**Required action:**
Pull every line that includes the word "input" out of the data below and copy it.

Recorded data
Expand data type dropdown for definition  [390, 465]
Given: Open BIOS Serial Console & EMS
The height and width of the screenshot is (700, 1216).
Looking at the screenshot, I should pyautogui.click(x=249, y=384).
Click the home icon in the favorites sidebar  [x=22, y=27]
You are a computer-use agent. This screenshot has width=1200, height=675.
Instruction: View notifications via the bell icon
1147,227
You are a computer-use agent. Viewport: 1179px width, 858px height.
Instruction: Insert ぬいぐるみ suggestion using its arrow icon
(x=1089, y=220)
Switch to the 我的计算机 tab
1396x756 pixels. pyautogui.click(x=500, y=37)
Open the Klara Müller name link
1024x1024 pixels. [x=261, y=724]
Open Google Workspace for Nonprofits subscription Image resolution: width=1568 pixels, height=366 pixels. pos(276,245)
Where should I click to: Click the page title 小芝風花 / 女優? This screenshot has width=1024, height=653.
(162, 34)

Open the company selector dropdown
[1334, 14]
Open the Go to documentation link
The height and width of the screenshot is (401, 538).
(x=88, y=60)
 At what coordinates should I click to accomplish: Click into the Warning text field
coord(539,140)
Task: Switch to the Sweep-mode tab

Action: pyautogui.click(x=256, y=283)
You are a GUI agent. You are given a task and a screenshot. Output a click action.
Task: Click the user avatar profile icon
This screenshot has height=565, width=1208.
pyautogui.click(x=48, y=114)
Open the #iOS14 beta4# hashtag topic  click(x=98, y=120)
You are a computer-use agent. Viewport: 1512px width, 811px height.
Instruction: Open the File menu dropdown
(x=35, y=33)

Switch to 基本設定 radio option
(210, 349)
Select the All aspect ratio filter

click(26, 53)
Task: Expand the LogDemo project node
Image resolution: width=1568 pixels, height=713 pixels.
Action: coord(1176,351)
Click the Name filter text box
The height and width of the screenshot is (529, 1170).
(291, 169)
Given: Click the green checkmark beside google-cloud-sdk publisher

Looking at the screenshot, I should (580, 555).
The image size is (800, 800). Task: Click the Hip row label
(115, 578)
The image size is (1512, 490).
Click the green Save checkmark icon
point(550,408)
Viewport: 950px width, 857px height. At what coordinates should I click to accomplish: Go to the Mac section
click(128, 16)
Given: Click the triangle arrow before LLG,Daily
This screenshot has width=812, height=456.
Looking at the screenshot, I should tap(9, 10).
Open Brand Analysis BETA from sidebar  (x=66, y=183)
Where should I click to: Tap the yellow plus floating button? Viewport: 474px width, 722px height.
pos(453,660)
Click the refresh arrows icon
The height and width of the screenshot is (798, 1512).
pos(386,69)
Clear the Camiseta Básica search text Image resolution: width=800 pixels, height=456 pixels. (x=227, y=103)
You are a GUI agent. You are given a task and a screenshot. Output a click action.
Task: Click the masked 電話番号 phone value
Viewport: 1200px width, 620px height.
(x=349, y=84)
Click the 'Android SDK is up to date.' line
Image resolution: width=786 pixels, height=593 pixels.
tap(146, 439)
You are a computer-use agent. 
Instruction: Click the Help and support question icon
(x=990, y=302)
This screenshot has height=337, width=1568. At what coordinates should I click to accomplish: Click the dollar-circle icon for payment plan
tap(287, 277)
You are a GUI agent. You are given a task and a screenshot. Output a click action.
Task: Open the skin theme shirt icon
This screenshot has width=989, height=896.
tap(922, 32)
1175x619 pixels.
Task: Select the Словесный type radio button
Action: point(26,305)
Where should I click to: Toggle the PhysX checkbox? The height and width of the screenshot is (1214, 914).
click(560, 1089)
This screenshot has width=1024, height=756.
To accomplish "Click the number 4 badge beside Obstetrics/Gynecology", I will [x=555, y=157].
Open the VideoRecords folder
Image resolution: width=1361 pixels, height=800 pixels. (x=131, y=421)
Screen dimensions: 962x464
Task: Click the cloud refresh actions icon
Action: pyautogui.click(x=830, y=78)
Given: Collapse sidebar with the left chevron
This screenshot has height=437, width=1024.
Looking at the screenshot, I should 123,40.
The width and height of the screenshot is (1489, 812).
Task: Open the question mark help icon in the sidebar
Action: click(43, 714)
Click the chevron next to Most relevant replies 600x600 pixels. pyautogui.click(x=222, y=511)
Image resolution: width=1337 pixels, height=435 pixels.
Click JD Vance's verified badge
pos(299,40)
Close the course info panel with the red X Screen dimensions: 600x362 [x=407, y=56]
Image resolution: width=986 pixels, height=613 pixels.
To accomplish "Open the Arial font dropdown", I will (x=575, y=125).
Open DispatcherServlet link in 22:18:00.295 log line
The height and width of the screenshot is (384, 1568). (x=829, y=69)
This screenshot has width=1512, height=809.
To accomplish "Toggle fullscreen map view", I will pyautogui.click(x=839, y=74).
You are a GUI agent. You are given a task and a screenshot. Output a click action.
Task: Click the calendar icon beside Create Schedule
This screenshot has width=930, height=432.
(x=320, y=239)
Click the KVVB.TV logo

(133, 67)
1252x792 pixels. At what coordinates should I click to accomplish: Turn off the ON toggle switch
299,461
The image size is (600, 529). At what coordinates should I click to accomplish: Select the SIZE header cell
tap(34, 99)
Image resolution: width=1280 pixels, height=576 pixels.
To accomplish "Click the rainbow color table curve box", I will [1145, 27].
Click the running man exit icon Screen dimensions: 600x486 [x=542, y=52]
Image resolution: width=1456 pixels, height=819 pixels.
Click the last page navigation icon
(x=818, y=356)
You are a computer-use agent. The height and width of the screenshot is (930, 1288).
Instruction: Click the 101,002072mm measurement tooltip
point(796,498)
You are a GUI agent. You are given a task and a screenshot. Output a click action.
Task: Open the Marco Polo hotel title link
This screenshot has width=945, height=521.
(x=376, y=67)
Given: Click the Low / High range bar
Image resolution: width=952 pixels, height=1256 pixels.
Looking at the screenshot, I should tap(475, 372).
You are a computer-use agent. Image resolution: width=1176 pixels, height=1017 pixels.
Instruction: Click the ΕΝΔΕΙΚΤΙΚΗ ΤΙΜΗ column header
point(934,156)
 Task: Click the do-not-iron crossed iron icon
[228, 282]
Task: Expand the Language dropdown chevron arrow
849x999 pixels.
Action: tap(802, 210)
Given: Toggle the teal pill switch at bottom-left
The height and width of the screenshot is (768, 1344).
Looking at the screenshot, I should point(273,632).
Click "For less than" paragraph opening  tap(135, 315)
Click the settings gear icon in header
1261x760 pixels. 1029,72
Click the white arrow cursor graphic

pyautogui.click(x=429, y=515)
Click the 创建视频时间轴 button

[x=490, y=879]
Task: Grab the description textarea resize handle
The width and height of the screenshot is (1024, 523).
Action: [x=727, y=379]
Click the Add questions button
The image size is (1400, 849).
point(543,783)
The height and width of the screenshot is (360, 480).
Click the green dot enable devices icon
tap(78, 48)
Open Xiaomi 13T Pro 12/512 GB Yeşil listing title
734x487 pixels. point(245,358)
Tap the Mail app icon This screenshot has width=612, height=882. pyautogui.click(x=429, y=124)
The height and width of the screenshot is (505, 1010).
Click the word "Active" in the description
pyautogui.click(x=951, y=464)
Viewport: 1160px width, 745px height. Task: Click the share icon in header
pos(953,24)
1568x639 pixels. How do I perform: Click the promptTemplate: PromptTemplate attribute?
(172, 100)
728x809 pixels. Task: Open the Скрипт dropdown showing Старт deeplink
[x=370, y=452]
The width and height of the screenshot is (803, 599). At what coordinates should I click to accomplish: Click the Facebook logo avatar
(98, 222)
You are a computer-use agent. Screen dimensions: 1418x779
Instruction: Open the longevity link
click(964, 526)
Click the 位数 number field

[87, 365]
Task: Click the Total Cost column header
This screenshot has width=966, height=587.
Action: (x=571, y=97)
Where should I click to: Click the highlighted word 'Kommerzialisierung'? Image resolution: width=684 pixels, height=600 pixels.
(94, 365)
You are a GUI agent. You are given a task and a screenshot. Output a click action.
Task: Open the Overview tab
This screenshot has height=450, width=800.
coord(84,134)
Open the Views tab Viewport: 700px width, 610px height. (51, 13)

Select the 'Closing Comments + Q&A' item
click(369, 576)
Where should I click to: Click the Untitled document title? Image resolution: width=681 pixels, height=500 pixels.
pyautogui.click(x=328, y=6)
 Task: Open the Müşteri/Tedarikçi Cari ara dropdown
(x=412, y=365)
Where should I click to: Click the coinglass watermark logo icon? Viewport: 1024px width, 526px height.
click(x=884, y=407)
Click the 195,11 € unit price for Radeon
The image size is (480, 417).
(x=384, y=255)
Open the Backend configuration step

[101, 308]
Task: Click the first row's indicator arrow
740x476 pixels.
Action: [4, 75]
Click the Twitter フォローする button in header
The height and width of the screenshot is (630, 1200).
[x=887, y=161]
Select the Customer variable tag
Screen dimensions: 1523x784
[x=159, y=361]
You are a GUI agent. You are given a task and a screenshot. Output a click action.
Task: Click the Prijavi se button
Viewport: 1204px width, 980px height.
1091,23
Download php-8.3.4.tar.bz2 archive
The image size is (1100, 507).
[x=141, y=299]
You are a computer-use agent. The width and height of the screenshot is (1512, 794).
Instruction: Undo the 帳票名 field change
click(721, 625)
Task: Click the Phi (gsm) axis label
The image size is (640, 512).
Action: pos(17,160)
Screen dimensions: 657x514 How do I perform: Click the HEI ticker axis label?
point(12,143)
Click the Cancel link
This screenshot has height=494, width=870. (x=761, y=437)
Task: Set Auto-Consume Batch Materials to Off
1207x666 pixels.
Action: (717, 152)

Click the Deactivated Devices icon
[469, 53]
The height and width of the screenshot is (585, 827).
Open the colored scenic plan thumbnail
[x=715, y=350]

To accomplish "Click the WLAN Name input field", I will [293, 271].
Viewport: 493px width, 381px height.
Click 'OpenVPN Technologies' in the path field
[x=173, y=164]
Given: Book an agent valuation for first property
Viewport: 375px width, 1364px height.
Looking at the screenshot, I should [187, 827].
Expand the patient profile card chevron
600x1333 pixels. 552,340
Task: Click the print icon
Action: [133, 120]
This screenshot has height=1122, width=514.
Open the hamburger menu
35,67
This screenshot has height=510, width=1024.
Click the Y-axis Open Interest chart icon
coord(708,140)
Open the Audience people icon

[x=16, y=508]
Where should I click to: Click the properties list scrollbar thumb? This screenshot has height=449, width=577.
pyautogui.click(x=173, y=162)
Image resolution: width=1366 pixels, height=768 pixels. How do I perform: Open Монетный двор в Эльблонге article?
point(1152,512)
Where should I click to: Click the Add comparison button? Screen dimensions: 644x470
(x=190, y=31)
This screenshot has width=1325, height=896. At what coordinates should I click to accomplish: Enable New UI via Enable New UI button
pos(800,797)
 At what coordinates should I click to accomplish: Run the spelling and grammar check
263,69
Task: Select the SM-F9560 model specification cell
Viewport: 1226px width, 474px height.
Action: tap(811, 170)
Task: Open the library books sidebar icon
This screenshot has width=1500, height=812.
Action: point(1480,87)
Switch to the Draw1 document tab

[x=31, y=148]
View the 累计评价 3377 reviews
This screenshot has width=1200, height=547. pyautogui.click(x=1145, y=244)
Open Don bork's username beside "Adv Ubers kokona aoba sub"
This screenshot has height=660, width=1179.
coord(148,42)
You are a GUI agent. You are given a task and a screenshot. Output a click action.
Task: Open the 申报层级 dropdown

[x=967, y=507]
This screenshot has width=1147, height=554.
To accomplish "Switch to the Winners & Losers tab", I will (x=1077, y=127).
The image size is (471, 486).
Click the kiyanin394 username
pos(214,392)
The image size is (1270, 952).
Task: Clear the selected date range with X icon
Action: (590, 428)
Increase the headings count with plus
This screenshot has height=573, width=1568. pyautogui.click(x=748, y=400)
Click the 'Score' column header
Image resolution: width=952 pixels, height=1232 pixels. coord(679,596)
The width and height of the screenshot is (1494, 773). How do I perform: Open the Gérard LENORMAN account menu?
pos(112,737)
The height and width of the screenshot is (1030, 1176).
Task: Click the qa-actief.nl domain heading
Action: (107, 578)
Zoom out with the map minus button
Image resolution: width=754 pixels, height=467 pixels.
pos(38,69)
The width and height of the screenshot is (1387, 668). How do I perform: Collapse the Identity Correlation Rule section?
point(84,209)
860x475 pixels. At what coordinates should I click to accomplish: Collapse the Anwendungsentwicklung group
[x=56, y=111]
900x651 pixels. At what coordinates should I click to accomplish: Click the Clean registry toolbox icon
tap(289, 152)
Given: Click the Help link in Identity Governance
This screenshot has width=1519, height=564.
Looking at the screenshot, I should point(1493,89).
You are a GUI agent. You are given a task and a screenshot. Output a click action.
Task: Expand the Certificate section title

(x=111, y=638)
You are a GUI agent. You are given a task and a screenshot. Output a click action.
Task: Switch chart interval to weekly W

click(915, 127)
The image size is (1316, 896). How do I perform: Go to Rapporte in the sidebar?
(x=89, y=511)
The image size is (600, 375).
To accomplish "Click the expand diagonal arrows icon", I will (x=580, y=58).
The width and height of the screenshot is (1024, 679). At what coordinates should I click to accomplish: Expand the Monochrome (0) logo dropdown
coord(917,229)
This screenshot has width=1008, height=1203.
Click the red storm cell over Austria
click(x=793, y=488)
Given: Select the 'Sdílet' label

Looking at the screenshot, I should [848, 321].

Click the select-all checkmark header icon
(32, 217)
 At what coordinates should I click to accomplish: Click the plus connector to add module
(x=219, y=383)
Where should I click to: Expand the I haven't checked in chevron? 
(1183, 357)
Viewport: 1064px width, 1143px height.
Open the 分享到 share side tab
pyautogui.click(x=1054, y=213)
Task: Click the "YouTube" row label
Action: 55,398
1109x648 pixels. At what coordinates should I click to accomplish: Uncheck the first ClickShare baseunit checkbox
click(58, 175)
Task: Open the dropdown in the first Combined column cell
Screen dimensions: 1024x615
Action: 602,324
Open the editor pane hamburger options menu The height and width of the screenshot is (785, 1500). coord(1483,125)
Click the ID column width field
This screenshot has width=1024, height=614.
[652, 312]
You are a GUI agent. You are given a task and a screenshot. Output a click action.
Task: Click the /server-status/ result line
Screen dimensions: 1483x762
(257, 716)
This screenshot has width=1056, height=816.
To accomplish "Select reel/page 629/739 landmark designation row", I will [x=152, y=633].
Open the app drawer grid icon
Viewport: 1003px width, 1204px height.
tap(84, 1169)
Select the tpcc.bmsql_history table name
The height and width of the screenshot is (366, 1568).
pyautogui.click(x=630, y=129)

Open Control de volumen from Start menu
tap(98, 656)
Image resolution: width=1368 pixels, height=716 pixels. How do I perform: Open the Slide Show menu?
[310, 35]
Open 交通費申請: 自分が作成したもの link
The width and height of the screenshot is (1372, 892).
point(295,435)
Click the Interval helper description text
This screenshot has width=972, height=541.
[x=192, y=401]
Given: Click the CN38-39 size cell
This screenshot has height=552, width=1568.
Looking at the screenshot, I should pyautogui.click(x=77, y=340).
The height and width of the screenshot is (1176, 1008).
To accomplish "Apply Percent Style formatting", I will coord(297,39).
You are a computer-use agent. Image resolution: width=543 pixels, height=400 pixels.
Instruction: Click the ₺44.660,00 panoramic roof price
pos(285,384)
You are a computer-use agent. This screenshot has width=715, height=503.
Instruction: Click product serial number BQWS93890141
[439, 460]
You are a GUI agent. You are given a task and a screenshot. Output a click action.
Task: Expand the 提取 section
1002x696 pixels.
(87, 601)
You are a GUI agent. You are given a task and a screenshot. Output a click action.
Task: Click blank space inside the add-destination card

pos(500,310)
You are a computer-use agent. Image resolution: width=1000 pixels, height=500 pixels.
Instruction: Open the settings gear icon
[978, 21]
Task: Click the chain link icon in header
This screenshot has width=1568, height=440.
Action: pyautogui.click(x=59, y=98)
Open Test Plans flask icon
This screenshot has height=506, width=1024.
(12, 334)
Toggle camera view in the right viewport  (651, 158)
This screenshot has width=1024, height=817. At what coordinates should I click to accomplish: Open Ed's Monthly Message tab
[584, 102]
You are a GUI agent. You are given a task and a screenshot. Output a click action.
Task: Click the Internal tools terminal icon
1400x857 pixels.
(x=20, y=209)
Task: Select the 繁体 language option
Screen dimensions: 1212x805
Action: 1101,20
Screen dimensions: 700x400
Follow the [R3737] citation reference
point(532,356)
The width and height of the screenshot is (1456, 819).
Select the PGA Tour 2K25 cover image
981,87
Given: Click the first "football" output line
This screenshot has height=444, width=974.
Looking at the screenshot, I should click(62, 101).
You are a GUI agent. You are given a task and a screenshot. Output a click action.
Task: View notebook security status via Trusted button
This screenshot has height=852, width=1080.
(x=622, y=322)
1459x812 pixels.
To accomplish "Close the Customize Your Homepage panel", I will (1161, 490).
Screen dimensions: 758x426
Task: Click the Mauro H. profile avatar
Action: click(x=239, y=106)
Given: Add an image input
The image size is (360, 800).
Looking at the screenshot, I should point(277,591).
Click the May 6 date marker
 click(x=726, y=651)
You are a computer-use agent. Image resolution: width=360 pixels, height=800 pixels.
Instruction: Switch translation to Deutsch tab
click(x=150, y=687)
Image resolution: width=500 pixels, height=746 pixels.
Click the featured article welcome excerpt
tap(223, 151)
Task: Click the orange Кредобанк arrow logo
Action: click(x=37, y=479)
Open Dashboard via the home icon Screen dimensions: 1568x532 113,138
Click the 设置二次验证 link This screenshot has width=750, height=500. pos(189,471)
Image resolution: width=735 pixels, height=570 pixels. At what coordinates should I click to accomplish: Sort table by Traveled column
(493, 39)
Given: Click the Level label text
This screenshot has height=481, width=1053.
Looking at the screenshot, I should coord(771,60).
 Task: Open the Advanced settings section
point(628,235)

**Result below:**
To accomplish "Click the WLAN Name input field", I will [293, 271].
Given: Add an image input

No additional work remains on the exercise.